● Job
Copy the records from the line with "Click the subtitle about tracking parameters" up to and including the line with "Open the photo", changing "Maximize" to "Restore" and leaving everything else as it is.

● Record excerpts
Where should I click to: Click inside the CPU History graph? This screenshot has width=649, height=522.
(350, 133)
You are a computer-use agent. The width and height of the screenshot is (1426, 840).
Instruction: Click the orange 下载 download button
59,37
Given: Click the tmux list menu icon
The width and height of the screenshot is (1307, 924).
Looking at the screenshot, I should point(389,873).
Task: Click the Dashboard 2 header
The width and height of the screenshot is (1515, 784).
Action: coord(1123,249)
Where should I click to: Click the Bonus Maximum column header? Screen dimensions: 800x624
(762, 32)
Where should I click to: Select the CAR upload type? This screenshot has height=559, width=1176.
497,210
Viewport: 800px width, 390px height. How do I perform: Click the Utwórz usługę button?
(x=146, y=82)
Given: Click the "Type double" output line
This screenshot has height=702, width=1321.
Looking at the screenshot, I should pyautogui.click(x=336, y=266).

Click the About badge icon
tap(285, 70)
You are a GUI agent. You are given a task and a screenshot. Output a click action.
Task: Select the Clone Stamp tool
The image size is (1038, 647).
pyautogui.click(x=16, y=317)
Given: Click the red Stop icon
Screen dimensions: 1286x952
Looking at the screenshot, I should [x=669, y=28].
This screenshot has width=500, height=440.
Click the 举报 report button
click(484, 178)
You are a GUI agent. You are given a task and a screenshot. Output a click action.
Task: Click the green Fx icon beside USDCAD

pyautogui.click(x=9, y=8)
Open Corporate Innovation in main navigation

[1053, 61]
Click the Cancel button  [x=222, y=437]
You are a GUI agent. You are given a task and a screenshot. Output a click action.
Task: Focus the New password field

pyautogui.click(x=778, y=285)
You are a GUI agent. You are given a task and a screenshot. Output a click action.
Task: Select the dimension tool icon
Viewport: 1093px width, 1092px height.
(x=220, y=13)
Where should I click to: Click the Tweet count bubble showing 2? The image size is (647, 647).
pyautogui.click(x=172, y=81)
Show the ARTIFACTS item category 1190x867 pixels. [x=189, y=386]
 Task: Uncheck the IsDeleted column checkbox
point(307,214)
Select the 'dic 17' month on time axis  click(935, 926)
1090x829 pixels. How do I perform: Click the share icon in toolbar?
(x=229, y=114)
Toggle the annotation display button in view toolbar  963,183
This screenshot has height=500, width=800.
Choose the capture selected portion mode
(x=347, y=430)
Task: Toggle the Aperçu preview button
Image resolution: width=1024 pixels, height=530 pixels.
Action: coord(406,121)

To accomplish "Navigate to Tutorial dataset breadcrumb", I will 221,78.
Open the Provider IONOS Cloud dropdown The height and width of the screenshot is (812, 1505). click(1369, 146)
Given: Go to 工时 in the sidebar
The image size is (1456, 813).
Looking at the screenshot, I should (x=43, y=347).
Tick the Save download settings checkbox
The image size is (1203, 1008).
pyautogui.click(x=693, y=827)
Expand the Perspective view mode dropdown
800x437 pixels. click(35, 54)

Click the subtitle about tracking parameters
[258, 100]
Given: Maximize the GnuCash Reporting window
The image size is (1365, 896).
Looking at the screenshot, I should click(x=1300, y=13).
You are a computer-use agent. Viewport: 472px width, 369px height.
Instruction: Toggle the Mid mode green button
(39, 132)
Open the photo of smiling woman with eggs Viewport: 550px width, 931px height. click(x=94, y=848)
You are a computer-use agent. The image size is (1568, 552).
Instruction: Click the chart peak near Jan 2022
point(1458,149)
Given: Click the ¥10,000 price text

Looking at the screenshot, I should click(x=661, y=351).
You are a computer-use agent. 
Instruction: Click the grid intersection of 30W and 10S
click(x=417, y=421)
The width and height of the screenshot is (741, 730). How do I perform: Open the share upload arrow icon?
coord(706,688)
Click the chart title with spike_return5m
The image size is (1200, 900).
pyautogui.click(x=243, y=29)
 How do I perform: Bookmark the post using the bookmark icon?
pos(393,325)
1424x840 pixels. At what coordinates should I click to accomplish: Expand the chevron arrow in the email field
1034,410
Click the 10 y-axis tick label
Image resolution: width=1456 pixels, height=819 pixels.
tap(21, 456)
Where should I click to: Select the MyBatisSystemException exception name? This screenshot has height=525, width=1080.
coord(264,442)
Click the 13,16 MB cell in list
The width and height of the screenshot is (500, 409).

● Task response
Click the subtitle about tracking parameters
[258, 100]
Given: Restore the GnuCash Reporting window
The image size is (1365, 896).
Looking at the screenshot, I should click(x=1300, y=13).
You are a computer-use agent. Viewport: 472px width, 369px height.
Instruction: Toggle the Mid mode green button
(39, 132)
Open the photo of smiling woman with eggs Viewport: 550px width, 931px height. click(x=94, y=848)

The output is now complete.